Finance Act 2013 Explanatory Notes

Finance Act 2013

2013 CHAPTER 29

Introduction

Section 182: Meaning of “Tobacco Products”

Summary

1.Section 182 amends section 1 of the Tobacco Products Duty Act 1979 (TPDA). It is designed to narrow the general exemption granted to herbal smoking products, so that exemption is only granted to products used exclusively for medical purposes. This change comes into force on 1 January 2014.

Details of the Section

2.Subsections (2), (4) and (5) of the section remove the existing references to herbal smoking products.

3.Subsection (3) invokes an exemption for non-tobacco smoking products which are used exclusively for medical purposes.

4.Subsection (6) makes the changes effective on and after 1 January 2014.

Background

5.This section amends section 1 of TPDA to correctly implement the following European legislation: Council Directive 2011/64/EC on the structure and rates of excise duty applied to manufactured tobacco (the Directive), specifically the second paragraph of Article 2.2.

6.Article 2.1 of the Directive sets out which tobacco products Member States should apply excise duty to.

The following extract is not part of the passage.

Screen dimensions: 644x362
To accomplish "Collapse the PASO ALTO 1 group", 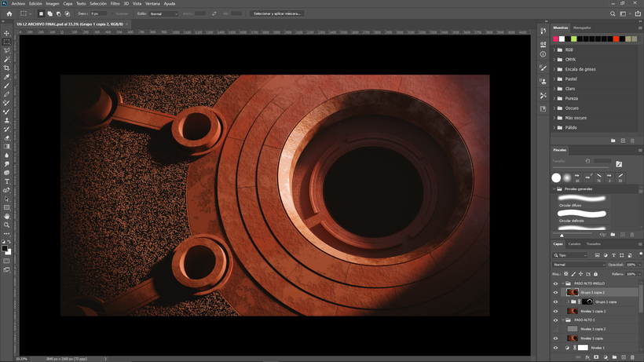I will click(x=563, y=320).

7.Article 2.2 extends the definition to include products which may not contain tobacco but otherwise match the descriptions, for example, they are intended to be smoked.

8.Within Article 2.2 it is stated that products containing no tobacco and used exclusively for medical purposes are not to be treated as tobacco products.

9.The Directive is specific about which non-tobacco smoking products should be exempted from the application of excise duty - that is those products used exclusively for medical purposes. The current UK legislation does not specifically reflect this. In the TPDA (section 1, subsections 1.3 and 6) exemption was granted generally to herbal smoking products, rather than to those herbal smoking products used exclusively for medical purposes.

10.This section addresses that anomaly and aligns the UK legislation with the European Directive.

11.An additional advantage of this section is that it will address the small but increasing risk of tax evasion. This stems from traders importing and dealing in products which claim to be herbal smoking products, but in fact contain tobacco and are therefore liable to duty. There will be no advantage to wrongly declaring goods as herbal smoking products when they are taxed at the same rate as their tobacco counterparts.